Return, exactly and in full, the lines of the records below starting at the one with "Viewport: 640px width, 480px height." and ending at the one with "Click the Full", and no other lines.

----- The input -----

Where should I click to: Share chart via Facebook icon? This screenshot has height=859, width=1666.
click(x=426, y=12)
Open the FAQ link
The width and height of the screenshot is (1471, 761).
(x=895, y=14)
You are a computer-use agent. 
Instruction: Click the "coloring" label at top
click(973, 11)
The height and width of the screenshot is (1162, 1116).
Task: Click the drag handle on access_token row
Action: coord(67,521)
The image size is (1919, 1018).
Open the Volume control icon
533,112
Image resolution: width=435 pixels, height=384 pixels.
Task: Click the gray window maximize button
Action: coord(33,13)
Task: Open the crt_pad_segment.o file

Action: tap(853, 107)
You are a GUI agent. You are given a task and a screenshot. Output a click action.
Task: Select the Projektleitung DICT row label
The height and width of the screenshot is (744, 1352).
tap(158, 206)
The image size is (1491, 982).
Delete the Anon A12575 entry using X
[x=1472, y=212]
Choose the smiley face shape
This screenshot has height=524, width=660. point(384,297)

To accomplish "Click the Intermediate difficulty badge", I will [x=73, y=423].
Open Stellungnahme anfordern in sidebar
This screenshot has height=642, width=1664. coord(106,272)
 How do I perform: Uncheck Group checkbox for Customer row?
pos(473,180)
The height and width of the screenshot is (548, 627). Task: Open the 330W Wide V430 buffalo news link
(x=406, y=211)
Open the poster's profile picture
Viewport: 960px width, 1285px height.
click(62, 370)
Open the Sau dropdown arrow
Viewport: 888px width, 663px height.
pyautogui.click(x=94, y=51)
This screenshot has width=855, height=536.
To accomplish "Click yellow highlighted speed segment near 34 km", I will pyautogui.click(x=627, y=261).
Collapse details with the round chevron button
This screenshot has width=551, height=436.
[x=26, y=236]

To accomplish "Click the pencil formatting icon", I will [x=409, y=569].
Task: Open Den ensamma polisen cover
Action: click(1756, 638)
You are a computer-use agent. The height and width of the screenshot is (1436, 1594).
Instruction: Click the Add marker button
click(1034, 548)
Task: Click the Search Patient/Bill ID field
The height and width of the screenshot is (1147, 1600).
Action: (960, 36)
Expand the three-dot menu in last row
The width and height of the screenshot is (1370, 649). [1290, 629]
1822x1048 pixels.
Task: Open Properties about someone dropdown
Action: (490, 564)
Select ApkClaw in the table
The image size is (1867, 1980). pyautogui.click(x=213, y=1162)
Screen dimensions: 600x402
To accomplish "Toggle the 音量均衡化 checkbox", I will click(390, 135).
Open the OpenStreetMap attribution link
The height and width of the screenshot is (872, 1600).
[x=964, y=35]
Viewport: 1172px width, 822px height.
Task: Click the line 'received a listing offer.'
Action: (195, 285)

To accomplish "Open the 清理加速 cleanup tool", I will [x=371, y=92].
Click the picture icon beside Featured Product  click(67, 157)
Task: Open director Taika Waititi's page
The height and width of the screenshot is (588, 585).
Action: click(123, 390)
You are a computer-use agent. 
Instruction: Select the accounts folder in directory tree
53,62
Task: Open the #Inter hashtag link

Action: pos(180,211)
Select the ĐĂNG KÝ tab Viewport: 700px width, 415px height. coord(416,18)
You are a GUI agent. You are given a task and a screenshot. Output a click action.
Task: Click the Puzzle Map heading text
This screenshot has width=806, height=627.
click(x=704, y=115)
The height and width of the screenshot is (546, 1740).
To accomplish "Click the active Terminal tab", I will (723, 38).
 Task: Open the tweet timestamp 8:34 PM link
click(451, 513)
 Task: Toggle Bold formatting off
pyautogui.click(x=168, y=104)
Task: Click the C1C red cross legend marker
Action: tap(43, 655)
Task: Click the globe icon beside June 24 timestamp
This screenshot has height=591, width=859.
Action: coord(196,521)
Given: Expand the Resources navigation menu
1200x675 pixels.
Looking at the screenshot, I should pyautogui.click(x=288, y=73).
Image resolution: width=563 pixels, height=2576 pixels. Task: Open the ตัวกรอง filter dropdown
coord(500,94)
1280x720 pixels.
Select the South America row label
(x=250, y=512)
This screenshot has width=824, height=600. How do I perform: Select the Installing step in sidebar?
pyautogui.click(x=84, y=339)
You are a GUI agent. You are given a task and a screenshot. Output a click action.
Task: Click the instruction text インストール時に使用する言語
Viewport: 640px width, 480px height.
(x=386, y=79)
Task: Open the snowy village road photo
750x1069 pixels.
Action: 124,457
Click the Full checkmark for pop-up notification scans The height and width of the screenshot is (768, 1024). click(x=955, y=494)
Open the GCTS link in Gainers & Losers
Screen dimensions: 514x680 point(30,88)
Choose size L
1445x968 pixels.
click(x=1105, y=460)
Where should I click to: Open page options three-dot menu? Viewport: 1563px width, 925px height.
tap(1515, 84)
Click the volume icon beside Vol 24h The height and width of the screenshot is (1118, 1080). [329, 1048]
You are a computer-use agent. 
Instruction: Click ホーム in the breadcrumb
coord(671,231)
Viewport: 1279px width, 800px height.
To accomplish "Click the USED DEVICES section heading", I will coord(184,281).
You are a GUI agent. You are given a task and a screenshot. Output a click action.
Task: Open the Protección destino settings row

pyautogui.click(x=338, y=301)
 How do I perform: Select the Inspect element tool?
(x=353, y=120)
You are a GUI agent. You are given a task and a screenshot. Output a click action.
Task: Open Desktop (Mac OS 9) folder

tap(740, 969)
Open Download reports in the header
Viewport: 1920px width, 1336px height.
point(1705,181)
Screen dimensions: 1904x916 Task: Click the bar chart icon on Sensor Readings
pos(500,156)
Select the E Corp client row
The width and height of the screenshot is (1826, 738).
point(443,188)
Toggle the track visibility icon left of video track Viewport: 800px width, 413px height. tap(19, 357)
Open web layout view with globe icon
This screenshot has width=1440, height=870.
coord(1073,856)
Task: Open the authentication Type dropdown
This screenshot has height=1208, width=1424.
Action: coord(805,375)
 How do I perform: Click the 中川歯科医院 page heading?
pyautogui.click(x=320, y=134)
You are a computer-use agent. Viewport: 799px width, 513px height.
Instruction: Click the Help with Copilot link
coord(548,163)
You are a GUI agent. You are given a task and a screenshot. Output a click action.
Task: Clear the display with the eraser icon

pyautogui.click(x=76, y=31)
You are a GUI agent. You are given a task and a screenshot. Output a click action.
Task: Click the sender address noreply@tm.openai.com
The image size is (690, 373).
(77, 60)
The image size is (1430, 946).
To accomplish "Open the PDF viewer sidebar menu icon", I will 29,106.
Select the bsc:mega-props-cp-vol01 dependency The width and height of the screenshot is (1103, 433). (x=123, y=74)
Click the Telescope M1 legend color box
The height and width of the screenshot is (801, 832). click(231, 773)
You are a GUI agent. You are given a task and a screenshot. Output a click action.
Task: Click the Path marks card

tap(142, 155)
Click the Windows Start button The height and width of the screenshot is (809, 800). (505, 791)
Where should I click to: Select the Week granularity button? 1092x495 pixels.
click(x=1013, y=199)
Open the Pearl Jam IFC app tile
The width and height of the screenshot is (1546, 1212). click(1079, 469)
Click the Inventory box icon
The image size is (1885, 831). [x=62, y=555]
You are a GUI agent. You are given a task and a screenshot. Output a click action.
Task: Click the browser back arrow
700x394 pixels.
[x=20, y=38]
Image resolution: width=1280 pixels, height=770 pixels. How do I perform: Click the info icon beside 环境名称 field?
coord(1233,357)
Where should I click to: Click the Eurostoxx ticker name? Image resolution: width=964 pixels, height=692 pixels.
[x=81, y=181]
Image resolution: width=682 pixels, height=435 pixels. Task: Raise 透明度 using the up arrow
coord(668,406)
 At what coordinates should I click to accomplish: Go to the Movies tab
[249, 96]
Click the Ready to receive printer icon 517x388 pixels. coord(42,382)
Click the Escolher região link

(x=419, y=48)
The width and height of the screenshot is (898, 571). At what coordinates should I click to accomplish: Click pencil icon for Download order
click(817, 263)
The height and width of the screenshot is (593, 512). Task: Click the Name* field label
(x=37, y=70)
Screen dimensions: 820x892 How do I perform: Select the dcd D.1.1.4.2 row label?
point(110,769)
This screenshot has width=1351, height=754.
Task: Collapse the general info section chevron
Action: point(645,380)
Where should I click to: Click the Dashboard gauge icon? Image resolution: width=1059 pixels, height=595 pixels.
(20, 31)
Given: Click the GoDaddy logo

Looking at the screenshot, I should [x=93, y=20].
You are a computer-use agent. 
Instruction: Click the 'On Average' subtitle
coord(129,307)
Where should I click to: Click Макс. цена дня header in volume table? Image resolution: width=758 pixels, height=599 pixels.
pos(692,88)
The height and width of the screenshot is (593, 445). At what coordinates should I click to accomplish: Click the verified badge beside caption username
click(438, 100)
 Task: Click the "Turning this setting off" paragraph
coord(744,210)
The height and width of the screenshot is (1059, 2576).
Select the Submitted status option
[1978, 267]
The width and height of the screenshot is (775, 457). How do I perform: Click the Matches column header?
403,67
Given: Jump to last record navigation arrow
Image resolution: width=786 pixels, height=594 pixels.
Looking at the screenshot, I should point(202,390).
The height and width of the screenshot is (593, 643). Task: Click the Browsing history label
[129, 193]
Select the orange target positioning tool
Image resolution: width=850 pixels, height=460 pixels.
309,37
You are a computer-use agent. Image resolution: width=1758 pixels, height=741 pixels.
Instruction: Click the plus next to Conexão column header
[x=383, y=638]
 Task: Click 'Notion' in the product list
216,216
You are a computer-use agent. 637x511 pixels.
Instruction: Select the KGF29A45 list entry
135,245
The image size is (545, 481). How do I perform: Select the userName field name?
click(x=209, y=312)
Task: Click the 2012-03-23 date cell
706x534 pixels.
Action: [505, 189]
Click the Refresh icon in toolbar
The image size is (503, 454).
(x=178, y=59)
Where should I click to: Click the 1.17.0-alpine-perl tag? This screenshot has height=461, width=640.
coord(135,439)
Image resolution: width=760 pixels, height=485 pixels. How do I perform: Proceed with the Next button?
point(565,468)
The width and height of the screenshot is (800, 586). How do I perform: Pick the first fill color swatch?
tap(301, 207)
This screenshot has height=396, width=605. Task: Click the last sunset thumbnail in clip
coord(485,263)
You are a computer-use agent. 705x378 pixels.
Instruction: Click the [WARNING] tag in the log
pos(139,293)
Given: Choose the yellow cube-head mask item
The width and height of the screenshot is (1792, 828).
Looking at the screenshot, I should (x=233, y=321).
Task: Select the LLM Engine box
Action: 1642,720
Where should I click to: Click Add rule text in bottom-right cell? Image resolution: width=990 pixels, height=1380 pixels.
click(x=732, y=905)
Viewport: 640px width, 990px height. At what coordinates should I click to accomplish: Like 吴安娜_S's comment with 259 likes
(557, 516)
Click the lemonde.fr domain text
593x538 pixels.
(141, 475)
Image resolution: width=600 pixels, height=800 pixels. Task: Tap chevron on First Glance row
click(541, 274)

-----

| Response for this exercise |
Viewport: 640px width, 480px height.
(x=386, y=79)
Task: Open the snowy village road photo
750x1069 pixels.
Action: 124,457
Click the Full checkmark for pop-up notification scans The height and width of the screenshot is (768, 1024). click(x=955, y=494)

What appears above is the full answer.